● **Work to do**
Recast the records, from the line containing "1427x702 pixels." down to the end of the records, as a numbered list, omitting blank lines and leaving out the pictures.

Portion of a data file:
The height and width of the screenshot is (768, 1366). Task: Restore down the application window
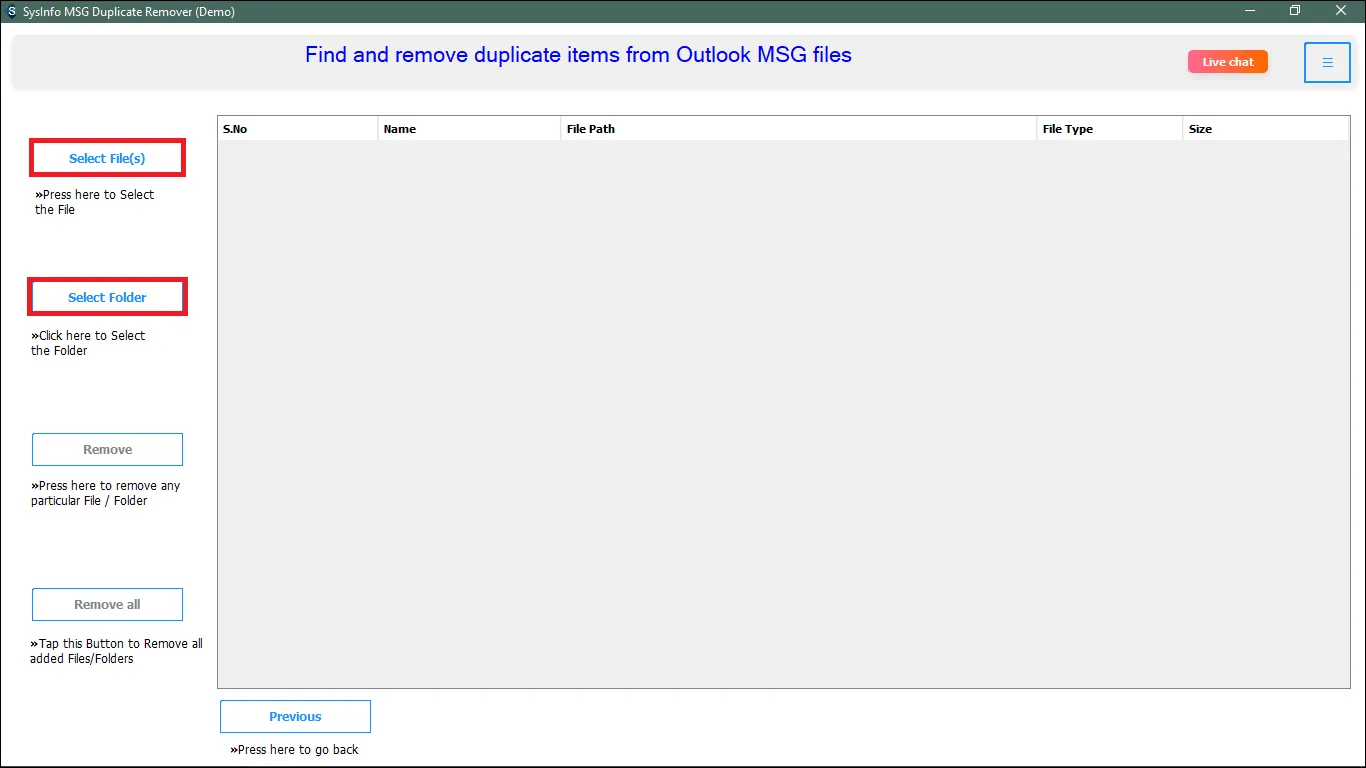tap(1295, 11)
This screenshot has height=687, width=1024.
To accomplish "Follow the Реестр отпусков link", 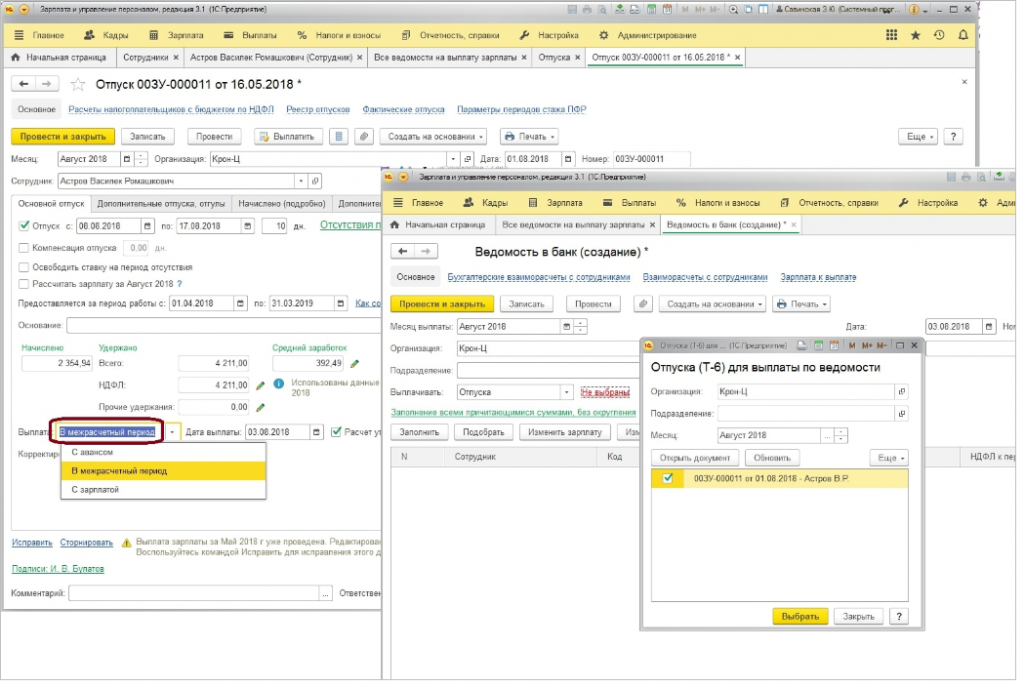I will [319, 109].
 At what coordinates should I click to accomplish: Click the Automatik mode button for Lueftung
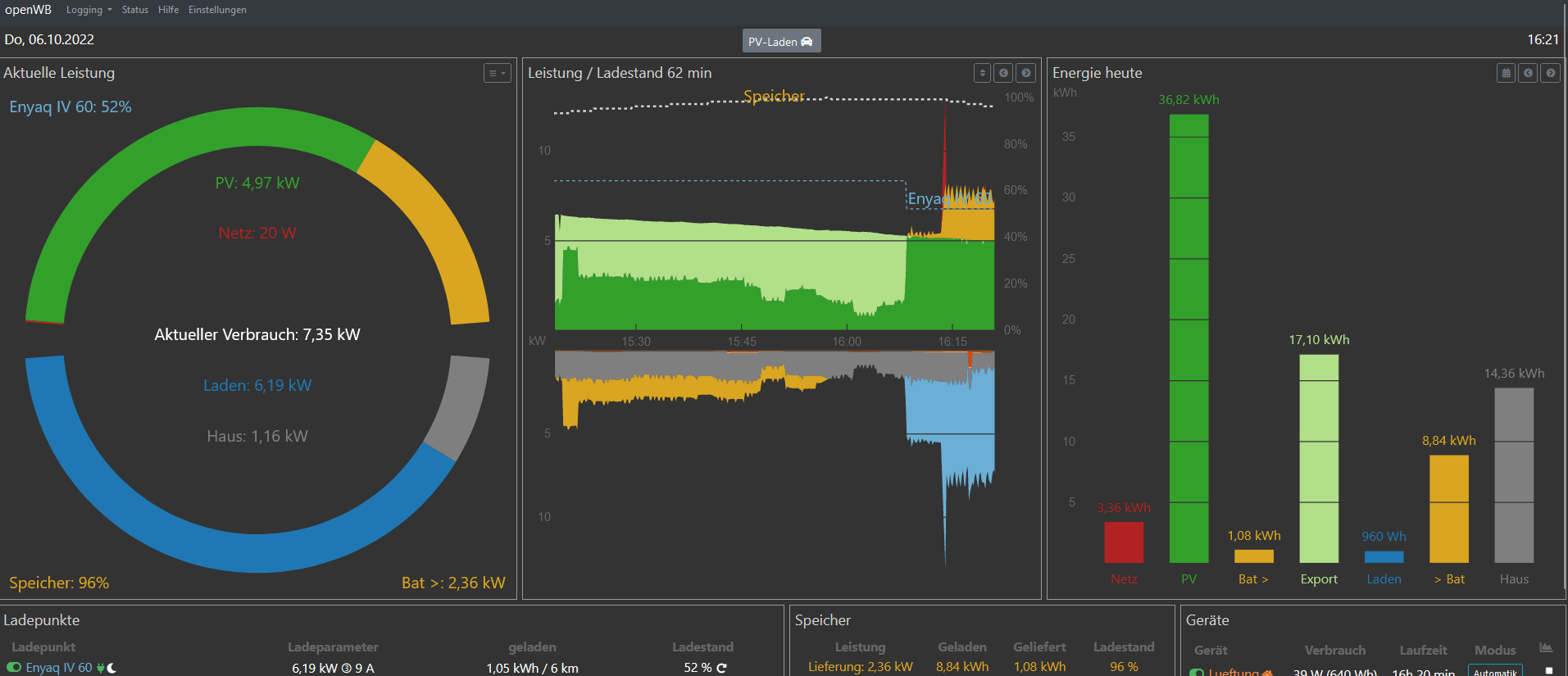pyautogui.click(x=1495, y=671)
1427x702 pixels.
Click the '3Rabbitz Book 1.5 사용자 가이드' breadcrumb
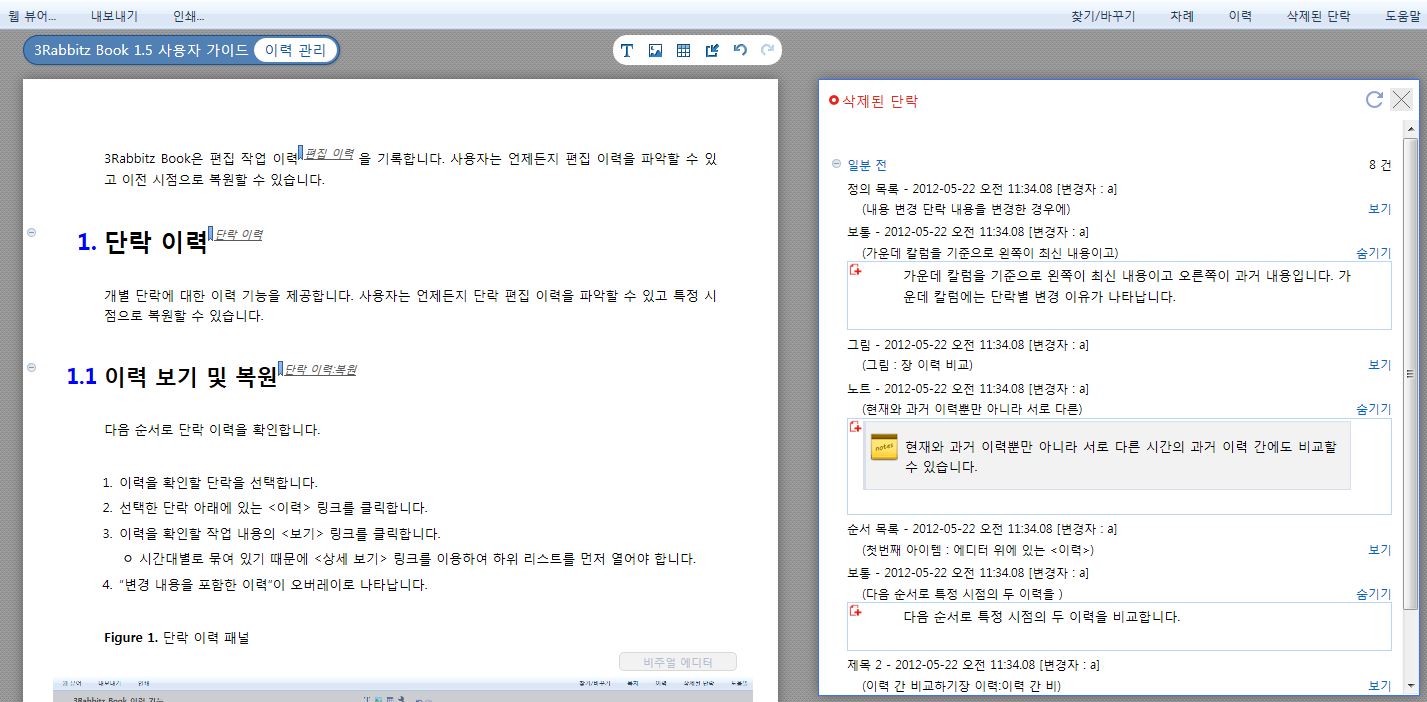pos(141,50)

● **Output of the task**
1. 1427x702 pixels.
2. Click the '3Rabbitz Book 1.5 사용자 가이드' breadcrumb
3. pos(141,50)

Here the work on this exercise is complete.